O oponente é Fernando Haddad, a única opção possível. Um professor universitário e político moderado, que tem uma tarefa gigantesca pela frente, numa conjuntura extremamente complexa, de se deslocar para o centro e receber a votação desse eleitorado que deu preferência aos quatorze partidos que ficaram na neutralidade.

Os resultados das Eleições 2018, no primeiro turno, em Ipirá, não apresentaram novidades: num total de 43.560 eleitores, votaram 35.519 eleitores, não compareceram 8.041. Para presidente, Haddad 21.675 e Bolsonaro 4.036, para governador, Rui Costa 21.616 contra 7.298 de Zé Ronaldo. Aí o grupo da macacada fica soltando foguete, achando que o grupo da jacuzada está liquidado.

Pode ser um grande engano, porque esses números são soltos, livres das amarras dos grupos. O que vai contar de verdade é a postura política, porque historicamente, quem era esquerda em Ipirá era a jacuzada; sendo a macacada a representação da direita e do fascismo. A jacuzada rendeu-se à ditadura militar e perdeu completamente o trem da história.

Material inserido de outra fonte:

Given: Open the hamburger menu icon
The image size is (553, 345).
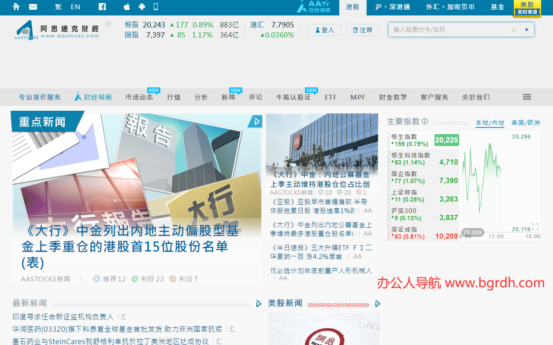Looking at the screenshot, I should [x=527, y=97].
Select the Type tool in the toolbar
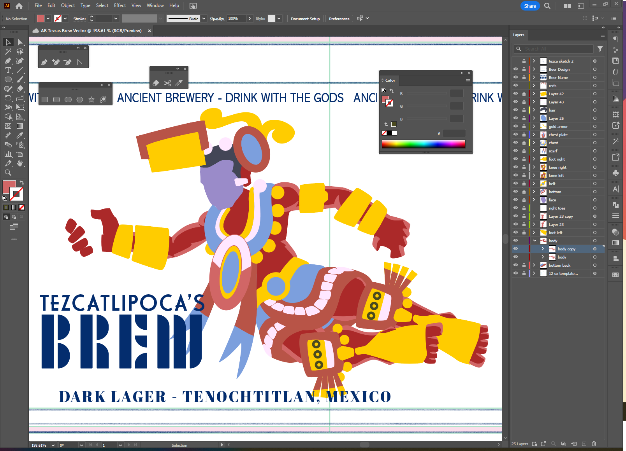626x451 pixels. (8, 70)
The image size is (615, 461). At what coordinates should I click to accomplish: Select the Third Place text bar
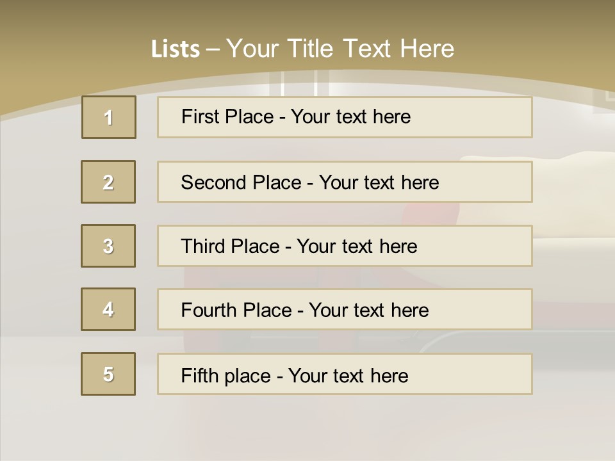click(345, 246)
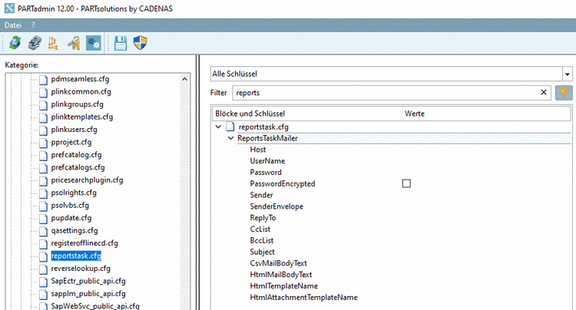Collapse the reportstask.cfg tree node
Viewport: 576px width, 310px height.
pyautogui.click(x=220, y=127)
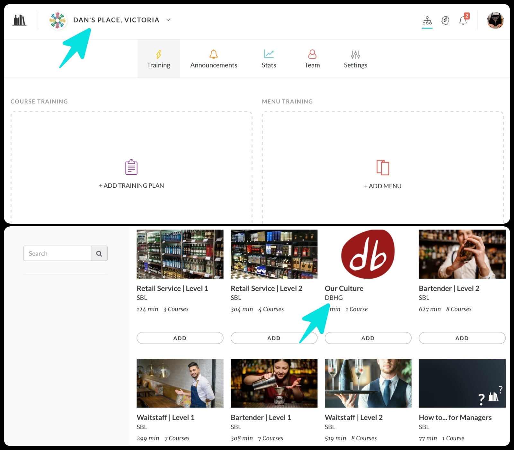Add the Our Culture plan
The image size is (514, 450).
click(x=368, y=338)
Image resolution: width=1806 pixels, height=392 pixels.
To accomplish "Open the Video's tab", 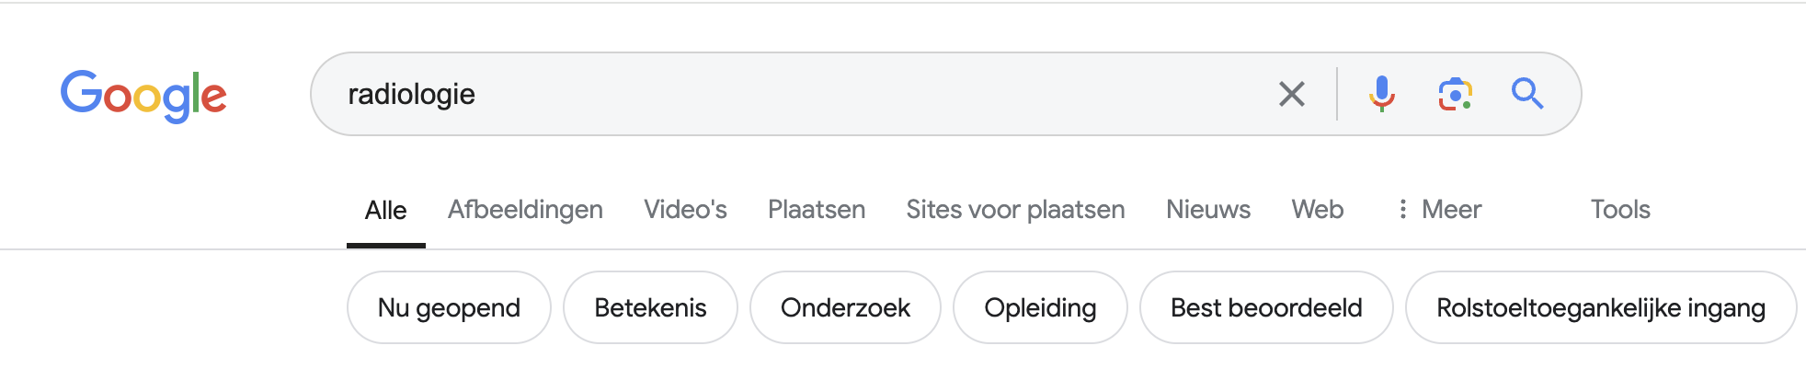I will [x=685, y=210].
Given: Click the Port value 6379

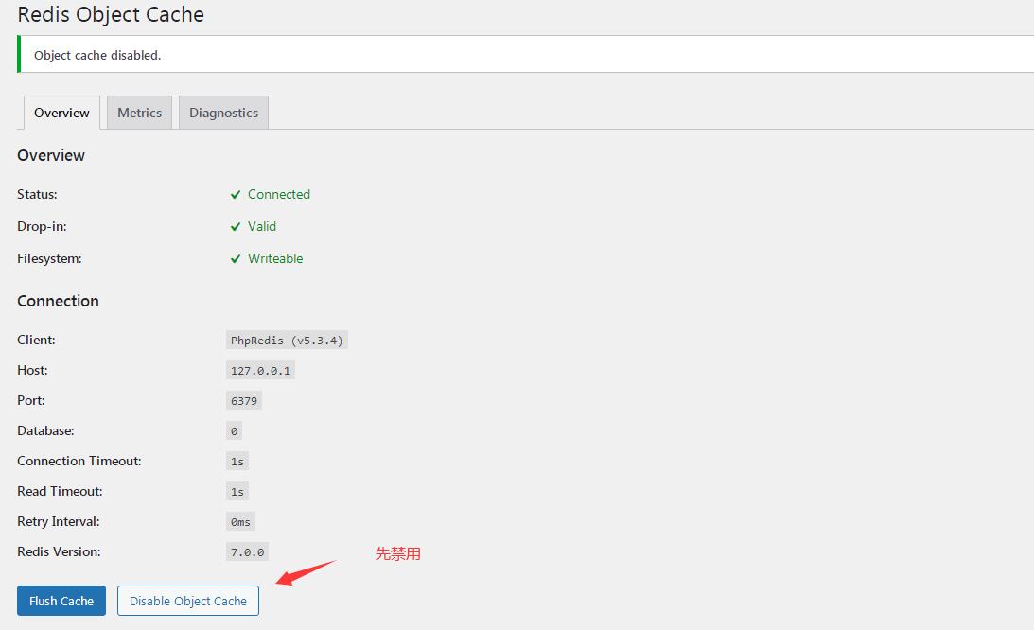Looking at the screenshot, I should tap(243, 400).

Agora, a jacuzada está diante de uma nova oportunidade de redimir-se da fraqueza e vacilo do passado, se assumir uma posição de importância no campo democrático e progressista. Suas lideranças vão ter a chance de tomar uma posição entre o fascismo e a democracia. É isso que se desenha para o Brasil nesse momento.

Qual será a posição política da jacuzada? Que não seja fruto da falta de entendimento, da ingenuidade, da onda, ou mesmo, da mesquinharia local da intriga do jacu e macaco, porque a história não perdoa e o momento em que vivemos no Brasil, não é dado a nenhum cidadão o direito à indiferença e omissão.

Que todos usem a sua autoridade moral de forma a derrotar o crescimento do fascismo brasileiro. A Justiça, a Polícia Federal e Ministério Público ficarão incumbidos e darão conta de todas as quadrilhas que participaram ou se envolverem em casos de corrupção, mas no âmbito do Estado de direito e da democracia.

Para o segundo turno, em Ipirá, temos o seguinte prognóstico eleitoral: são 43.560 eleitores, comparecerão 40.000; serão 400 brancos e 600 nulos; Bolsonaro ficará com 8.625 e Haddad com 30.375 votos.

Por favor, não caia na bobagem de fazer aposta com esses números, eles só servem para observarmos a posição da jacuzada. Não a ditadura, a militarização da sociedade e viva a democracia.